非肝臓細胞に由来し、ＨＮＦ３α、ＨＮＦ３β、又はＨＮＦ３γをコードする遺伝子及びＨＮＦ４αをコードする遺伝子が導入されている細胞。
ＨＮＦ３α、ＨＮＦ３β又はＨＮＦ３γをコードする遺伝子及びＨＮＦ４αをコードする遺伝子が導入された非肝臓細胞から誘導された、Ｅ−ｃａｄｈｅｒｉｎ陽性であり、アルブミン、サイトケラチン−８、サイトケラチン−１８又はα−１−アンチトリプシンを発現可能である細胞。
ＨＮＦ３α、ＨＮＦ３β、又はＨＮＦ３γをコードする遺伝子とＨＮＦ４αをコードする遺伝子とからなる、因子セット。
ＨＮＦ３α、ＨＮＦ３β、又はＨＮＦ３γをコードする遺伝子とＨＮＦ４αをコードする遺伝子とからなる、遺伝子セット。

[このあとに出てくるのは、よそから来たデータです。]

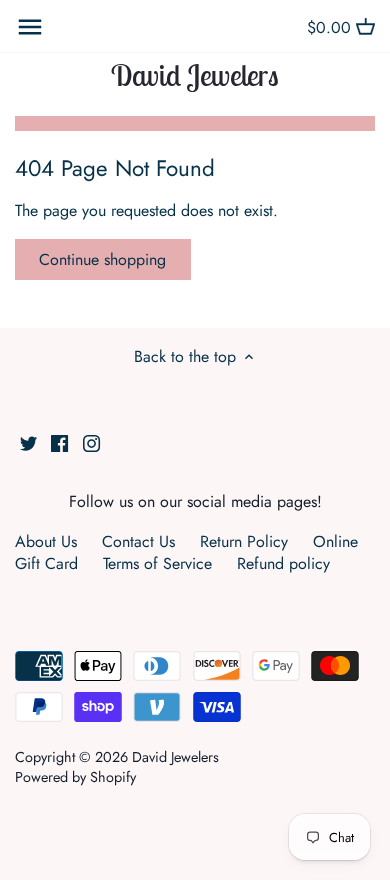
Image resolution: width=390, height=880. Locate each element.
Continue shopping (102, 259)
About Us (46, 541)
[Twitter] (28, 442)
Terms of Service (157, 563)
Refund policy (283, 563)
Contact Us (138, 541)
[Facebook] (59, 442)
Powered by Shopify (75, 777)
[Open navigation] (30, 27)
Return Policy (244, 541)
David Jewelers (195, 75)
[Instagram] (91, 442)
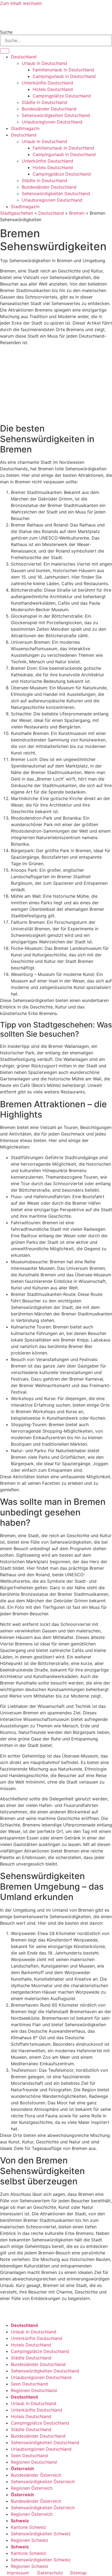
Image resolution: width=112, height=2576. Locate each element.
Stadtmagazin (25, 128)
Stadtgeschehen (16, 213)
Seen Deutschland (29, 2384)
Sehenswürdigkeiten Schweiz (41, 2533)
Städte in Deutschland (44, 102)
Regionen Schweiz (29, 2540)
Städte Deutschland (31, 2358)
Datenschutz (50, 2572)
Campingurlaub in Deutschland (64, 76)
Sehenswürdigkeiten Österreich (43, 2481)
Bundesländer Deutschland (49, 109)
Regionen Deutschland (34, 2390)
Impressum (18, 2572)
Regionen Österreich (31, 2488)
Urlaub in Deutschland (44, 63)
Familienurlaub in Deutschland (63, 69)
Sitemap (78, 2572)
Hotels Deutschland (53, 89)
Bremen (77, 213)
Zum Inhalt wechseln (21, 3)
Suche (6, 32)
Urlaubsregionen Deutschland (52, 122)
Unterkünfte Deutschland (47, 82)
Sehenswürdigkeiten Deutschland (56, 115)
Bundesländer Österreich (36, 2475)
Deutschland (23, 56)
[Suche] (4, 51)
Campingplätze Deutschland (62, 96)
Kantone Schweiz (28, 2527)
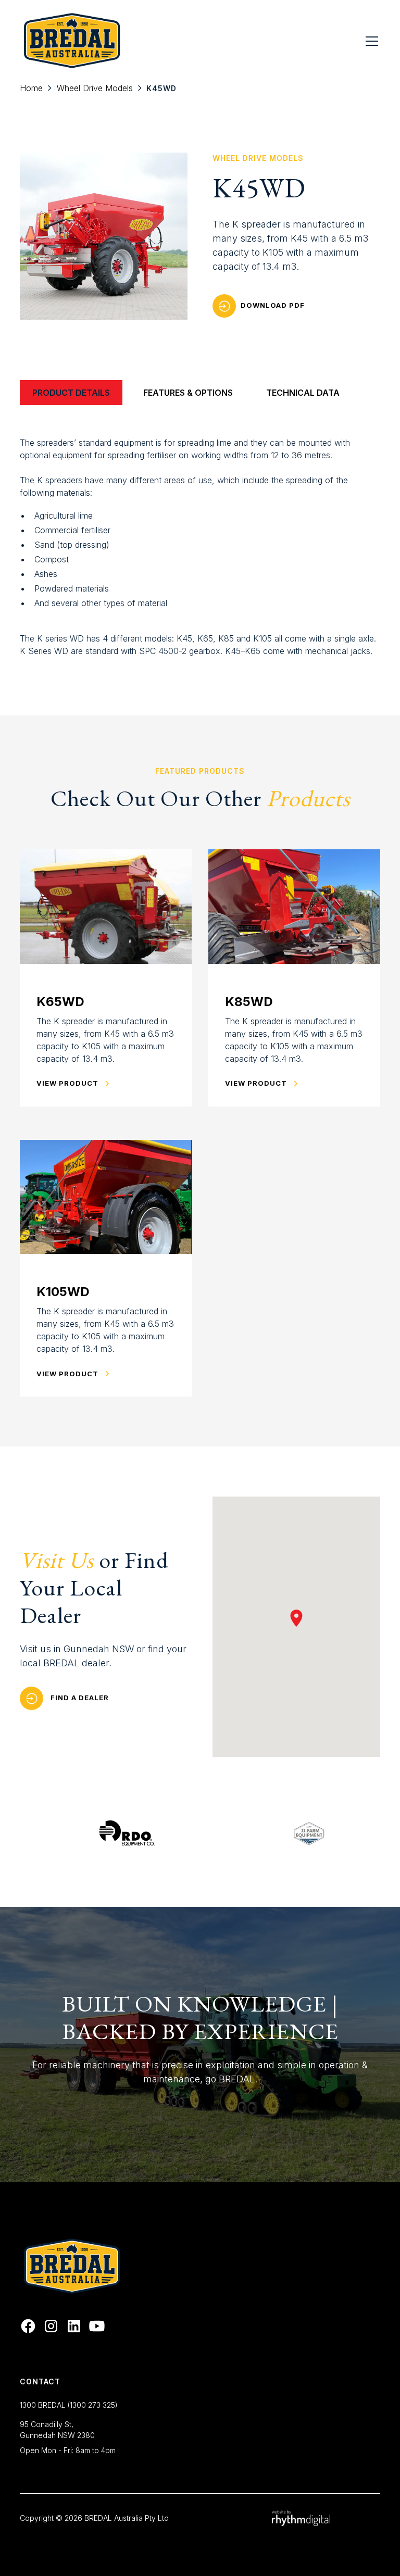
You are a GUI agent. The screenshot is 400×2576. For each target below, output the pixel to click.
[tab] (71, 392)
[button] (369, 41)
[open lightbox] (104, 236)
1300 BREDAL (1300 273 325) (69, 2405)
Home (31, 88)
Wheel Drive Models (95, 88)
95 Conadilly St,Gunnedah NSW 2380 (57, 2430)
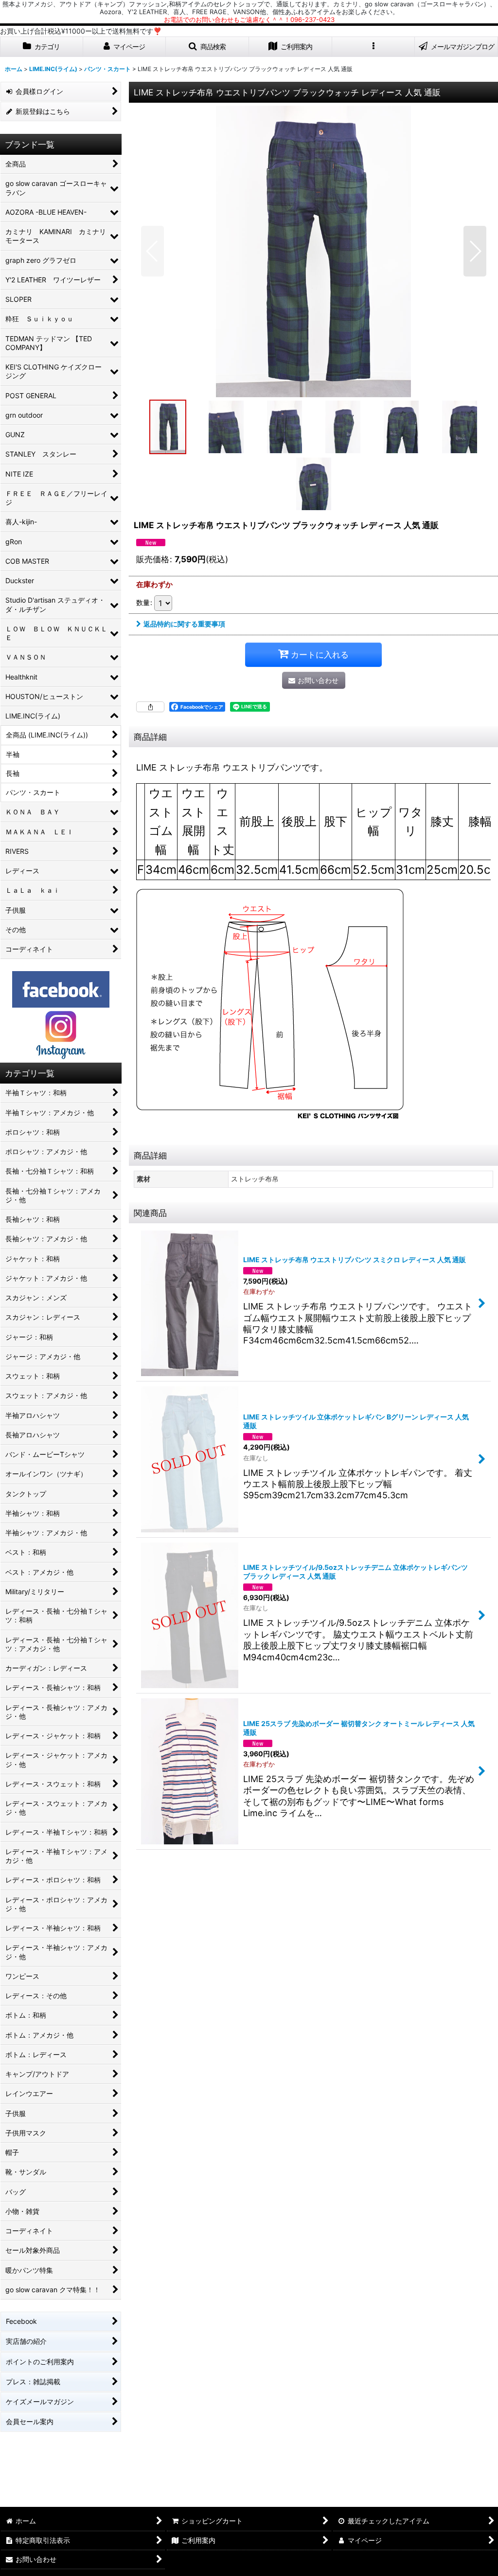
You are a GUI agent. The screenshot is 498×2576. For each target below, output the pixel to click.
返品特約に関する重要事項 (184, 624)
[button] (207, 47)
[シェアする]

ＨＮＦ３α、ＨＮＦ３β、又はＨＮＦ３γをコードする遺伝子とＨＮＦ４αをコードする遺伝子が導入された非肝臓細胞を、成長因子の存在下で培養する工程を含む、誘導肝細胞の製造方法。
請求項５に記載の細胞を移植する工程を含む、肝臓への細胞移植方法。
請求項５に記載の細胞を用いる工程を含む、疾患の処置方法。
請求項５に記載の細胞を用いる工程を含む、薬剤反応性の評価方法。